Lo stile grafico di Posuka Demizu è esattamente quello che ci si aspetta da un’opera in cui l’azione la fa da padrona: graffiante, veloce, pieno di energia. Alcune splash page sprigionano una potenza visiva notevole, capace di trasmettere la frenesia dei battle in modo immediato. L’unica riserva riguarda i bey stessi, che a tratti sembrano passare in secondo piano rispetto ai blader — ma è una questione di priorità narrative su cui ci si può dividere.
Quello che mi ha colpito di più, fin dal primo volume, è il tema centrale che gli autori hanno deciso di esplorare: il divertimento all’interno dello sport. Quel divertimento che alcuni conservano anche dopo aver scalato la classifica, e che altri credono di dover abbandonare per diventare davvero forti — finendo per trasformare la propria passione in un’ossessione quasi tossica. È un tema che risuona, e non solo nel contesto di un manga shonen.

Il protagonista Robin Kazami è un ragazzo semplice, con una gran personalità e poca potenza. Dopo aver visto Takao e soprattutto Ginga — figure già iconiche nella tradizione del franchise — vedere un giovane blader senza un vero talento fa sorridere, fa pensare e, alla fine, fa piacere. Non è scontato, e la scelta non è banale.

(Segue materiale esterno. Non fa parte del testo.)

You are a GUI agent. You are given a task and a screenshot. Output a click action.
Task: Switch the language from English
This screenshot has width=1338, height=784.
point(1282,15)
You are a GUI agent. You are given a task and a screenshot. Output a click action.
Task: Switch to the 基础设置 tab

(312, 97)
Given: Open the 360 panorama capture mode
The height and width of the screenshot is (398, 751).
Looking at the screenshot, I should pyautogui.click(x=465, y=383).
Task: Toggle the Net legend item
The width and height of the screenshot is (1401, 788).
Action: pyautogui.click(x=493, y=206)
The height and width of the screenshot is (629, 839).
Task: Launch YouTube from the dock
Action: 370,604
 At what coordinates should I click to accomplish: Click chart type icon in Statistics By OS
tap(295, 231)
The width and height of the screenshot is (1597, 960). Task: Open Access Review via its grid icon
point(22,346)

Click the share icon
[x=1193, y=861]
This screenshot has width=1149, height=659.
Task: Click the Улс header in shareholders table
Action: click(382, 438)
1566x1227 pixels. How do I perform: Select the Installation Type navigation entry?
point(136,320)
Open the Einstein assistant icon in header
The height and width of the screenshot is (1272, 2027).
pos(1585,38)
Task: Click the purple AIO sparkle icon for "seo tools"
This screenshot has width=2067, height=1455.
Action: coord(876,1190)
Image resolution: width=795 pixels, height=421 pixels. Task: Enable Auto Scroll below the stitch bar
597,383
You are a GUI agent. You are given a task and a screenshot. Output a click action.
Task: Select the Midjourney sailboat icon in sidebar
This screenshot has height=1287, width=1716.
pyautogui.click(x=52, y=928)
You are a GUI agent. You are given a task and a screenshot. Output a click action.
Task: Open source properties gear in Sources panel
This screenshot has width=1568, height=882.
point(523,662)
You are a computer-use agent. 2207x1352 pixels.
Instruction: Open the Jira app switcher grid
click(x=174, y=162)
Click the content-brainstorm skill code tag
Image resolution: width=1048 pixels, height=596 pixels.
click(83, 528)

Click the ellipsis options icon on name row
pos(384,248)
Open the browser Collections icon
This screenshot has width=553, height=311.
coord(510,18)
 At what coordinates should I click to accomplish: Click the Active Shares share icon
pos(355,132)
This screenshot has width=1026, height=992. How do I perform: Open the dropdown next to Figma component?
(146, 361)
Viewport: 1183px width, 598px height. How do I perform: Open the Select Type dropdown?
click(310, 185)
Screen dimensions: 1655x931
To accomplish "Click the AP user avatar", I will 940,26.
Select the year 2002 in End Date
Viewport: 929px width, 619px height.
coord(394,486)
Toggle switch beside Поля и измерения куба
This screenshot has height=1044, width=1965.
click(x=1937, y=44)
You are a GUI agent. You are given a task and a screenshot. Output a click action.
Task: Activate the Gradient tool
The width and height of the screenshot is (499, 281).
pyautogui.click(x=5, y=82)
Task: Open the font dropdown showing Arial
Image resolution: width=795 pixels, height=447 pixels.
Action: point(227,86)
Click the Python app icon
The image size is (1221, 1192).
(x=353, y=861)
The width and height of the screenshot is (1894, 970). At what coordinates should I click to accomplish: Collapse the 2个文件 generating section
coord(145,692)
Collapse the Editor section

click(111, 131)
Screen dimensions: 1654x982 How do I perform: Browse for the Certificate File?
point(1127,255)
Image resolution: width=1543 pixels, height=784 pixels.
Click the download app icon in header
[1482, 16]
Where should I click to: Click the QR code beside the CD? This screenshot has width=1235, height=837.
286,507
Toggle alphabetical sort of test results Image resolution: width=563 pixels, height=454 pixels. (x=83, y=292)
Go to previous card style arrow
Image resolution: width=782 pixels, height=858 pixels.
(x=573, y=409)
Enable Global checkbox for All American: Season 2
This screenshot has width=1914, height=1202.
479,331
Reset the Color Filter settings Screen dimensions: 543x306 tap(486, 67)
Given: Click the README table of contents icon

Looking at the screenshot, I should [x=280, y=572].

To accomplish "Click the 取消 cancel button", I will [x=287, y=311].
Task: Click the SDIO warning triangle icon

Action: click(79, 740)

Ho apprezzato molto il ritmo veloce e serrato con cui gli autori hanno deciso di aprire la storia: niente perdite di tempo, niente titubanze inutili. Eppure ogni personaggio ha i suoi spazi fin dal primo numero, e questo è un equilibrio non facile da trovare. Devo precisare che non ho mai visto l’anime di Beyblade X, quindi arrivo a questo manga senza sapere come evolverà la storia — e in un certo senso è anche più bello così. Un bell’inizio, in ogni caso. Curioso di vedere dove andrà.